— start RECORDED INFORMATION —

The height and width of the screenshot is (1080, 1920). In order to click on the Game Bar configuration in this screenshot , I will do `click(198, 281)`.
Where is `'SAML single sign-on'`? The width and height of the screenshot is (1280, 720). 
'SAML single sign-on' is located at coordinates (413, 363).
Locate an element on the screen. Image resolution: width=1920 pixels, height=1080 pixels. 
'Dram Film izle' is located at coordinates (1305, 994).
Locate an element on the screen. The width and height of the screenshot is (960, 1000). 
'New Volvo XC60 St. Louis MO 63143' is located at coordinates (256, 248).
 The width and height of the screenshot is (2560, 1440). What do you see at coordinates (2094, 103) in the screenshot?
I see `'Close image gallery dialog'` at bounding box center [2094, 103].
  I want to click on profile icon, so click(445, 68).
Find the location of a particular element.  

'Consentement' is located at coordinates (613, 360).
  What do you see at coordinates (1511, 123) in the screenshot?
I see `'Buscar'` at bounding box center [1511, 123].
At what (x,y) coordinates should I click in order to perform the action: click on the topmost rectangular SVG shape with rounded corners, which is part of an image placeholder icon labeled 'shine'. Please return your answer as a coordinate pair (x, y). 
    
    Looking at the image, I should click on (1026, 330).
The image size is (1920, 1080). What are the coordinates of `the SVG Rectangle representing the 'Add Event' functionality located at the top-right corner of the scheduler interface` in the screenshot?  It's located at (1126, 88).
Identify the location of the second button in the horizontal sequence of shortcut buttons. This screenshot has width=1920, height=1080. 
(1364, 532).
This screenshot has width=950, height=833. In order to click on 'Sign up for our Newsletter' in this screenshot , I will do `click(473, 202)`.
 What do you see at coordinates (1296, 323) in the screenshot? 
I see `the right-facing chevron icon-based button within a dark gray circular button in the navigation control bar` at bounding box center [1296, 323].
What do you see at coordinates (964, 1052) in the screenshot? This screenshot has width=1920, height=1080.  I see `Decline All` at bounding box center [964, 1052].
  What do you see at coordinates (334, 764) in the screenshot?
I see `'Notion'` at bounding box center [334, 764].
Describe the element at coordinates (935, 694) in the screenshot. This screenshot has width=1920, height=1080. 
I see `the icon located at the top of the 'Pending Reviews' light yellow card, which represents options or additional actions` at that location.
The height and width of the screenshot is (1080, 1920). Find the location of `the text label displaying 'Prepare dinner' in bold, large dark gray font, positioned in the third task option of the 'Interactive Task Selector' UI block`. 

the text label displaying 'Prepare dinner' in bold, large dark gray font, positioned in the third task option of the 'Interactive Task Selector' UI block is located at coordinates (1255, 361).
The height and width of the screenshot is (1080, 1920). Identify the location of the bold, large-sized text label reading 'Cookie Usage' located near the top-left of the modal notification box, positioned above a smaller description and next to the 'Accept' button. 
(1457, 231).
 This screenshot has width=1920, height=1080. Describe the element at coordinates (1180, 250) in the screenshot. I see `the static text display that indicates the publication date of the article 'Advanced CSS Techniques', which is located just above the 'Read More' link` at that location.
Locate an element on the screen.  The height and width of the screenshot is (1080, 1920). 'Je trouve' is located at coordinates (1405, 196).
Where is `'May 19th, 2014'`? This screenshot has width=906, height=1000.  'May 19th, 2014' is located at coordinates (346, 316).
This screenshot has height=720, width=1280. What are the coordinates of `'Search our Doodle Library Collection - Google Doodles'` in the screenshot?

— end RECORDED INFORMATION —

## WHAT IS EXPECTED:
How many lines of the records above contain the string "SAML"? Reply with the number only.

## RESPONSE:
2